Key highlights from the event are as follows:
- To recall, company reported standalone earnings of PkR13.8bn (EPS: PkR47.2), largely flat YoY compared to PkR13.7bn (EPS: PkR46.8) in SPLY.
- Company’s consolidated earnings increased by 11%YoY to PkR39.4bn (EPS: PkR134.4), from PkR35.3bn (EPS: PkR120.6) in SPLY, mainly due to improved performance across all subsidiaries.
- Local cement offtakes declined by 14%YoY to 3.0mn tons in 1HFY25, reducing the company’s market share to 16.4% from 17.1% in SPLY. Management attributed this drop to intensified market competition amid lower utilization levels.
- Export offtakes surged by 92%YoY to 1.8mn tons from 0.9mn tons in SPLY, increasing the company’s export market share to 38% from 26% in SPLY. Key export destinations include Africa, Sri Lanka, and Bangladesh.
- Local avg. retention prices stood at PkR16k/ton during 1HFY25. Prices have recently come under pressure due to higher supply and subdued demand, with the North region witnessing a decline of PkR50/bag lately. On the export front, retention prices are PkR9k/ton for Afghanistan, while sea route prices are ~US$41/ton for cement and US$30/ton for clinker.
- Management guided that weighted avg. coal prices were PkR37k/ton in 1QFY25, which eased to PkR35k/ton in 2QFY25. Moving forward, management foresees coal prices remaining largely stable around the 2QFY25 levels.

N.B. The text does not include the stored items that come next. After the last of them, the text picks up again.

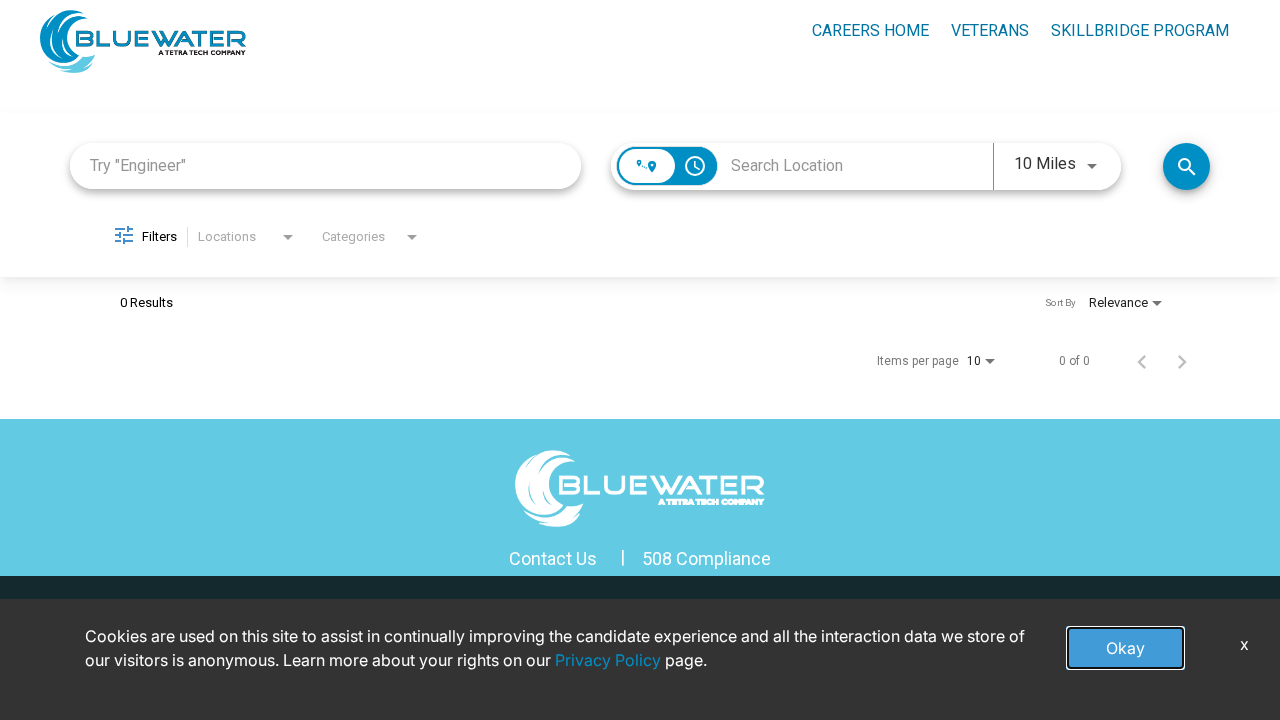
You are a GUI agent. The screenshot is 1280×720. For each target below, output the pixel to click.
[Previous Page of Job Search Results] (1142, 361)
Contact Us (553, 558)
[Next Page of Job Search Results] (1182, 361)
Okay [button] (1125, 648)
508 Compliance (706, 558)
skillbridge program (1140, 30)
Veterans (990, 30)
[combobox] (325, 165)
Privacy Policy (608, 660)
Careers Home (870, 30)
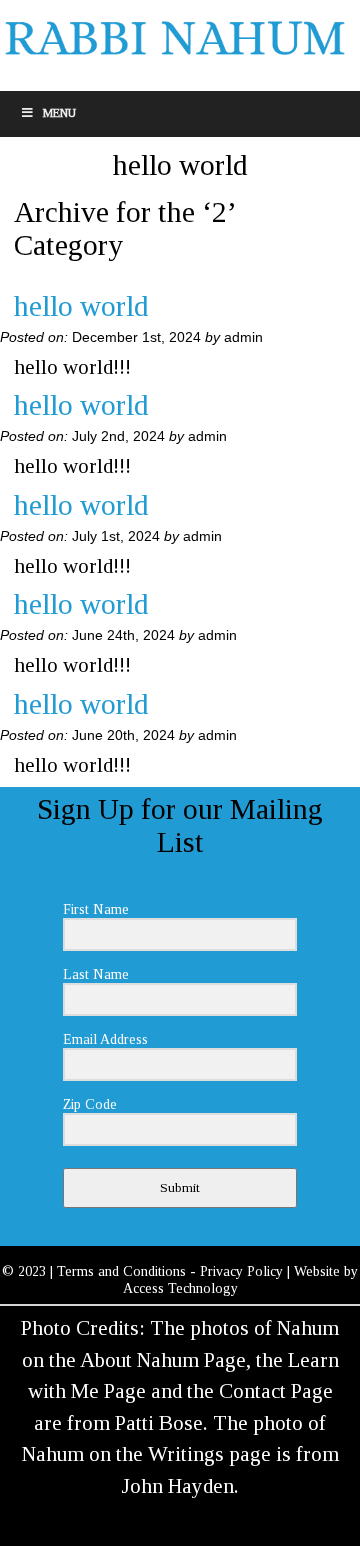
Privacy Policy (241, 1271)
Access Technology (180, 1288)
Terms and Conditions (121, 1271)
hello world (81, 306)
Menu (59, 113)
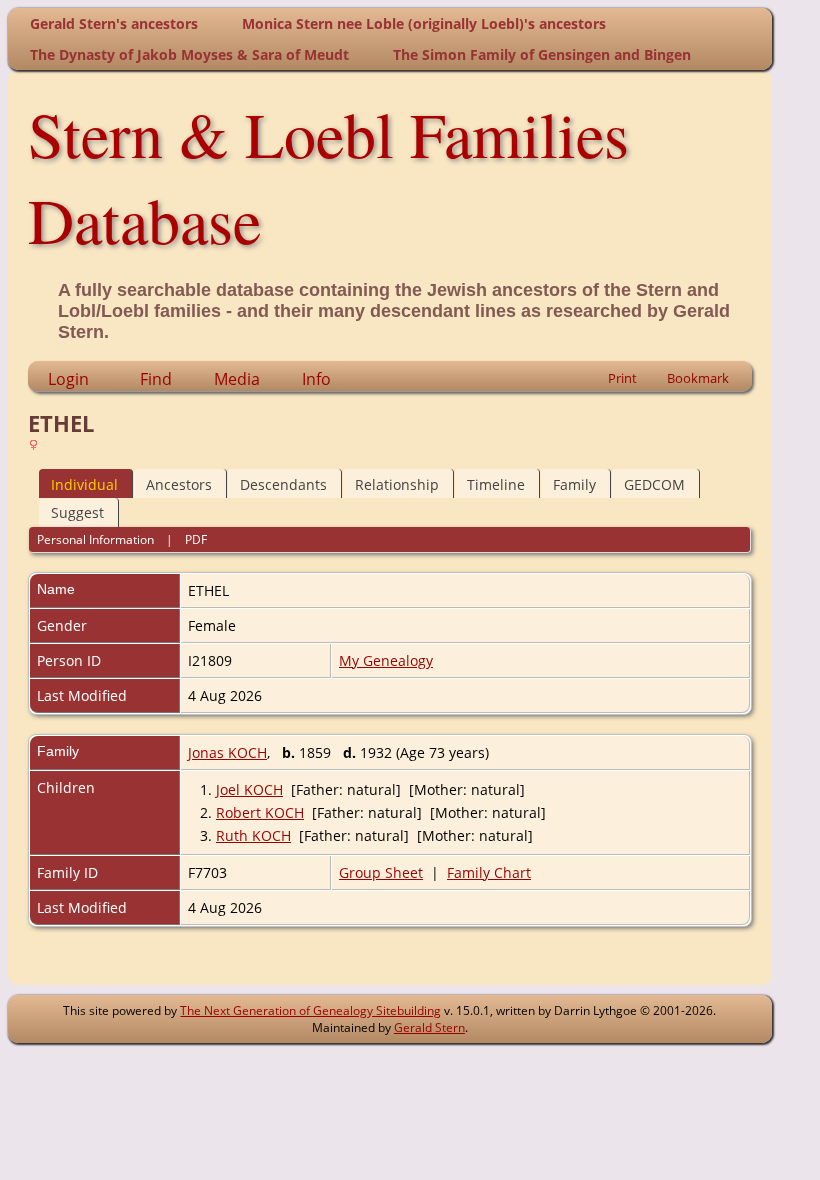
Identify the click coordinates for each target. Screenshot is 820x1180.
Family (574, 484)
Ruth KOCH (253, 835)
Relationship (397, 484)
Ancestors (179, 484)
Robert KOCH (260, 812)
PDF (196, 539)
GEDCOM (654, 484)
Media (237, 379)
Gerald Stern (429, 1027)
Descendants (283, 484)
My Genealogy (386, 660)
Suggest (77, 512)
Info (316, 379)
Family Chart (489, 872)
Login (68, 379)
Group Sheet (381, 872)
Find (156, 379)
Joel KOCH (249, 789)
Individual (84, 484)
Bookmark (698, 378)
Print (622, 378)
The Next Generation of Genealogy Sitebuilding (310, 1010)
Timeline (496, 484)
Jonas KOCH (227, 752)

- Regarding coal mix, South plant predominantly relies on imported coal, whereas the North plant is more tilted towards local and Afghan coal.
- During the half-year period, a 28.8MW captive wind power project at South plant was successfully commissioned. Following its commissioning, 55% of the power requirement can be met through renewables, including WHR, solar, and wind.
- Looking ahead, management anticipates a delayed recovery in cement demand, expecting FY25 demand growth to remain negative. However, they anticipate local cement prices to improve, especially in the North, with a recovery in demand.
- Management further guided that the chemical and auto segments are expected to track the overall growth of the economy.
- On the foreign cement operations, all plants in Iraq & Congo are operating at 90-95% utilization levels with optimum efficiency.
- Lucky Electric Power Company Ltd. (LEPCL) maintained 100% plant availability during 1HFY25 and aims to improve its merit order and reduce electricity costs with the commencement of Thar coal supply next year.
- Management apprised that the recently approved 5-for-1 stock split aims to enhance liquidity in the market and attract retail investors by making the stock price more accessible.
- We maintain our ‘BUY’ stance on LUCK with a Dec’25 target price of PkR1,965/sh. Our liking on the scrip is supported by: i) improving market share given recent expansion, ii) higher gross margins driven by optimal coal and power mix, and iii) expected recovery in portfolio businesses alongside broader economic improvement.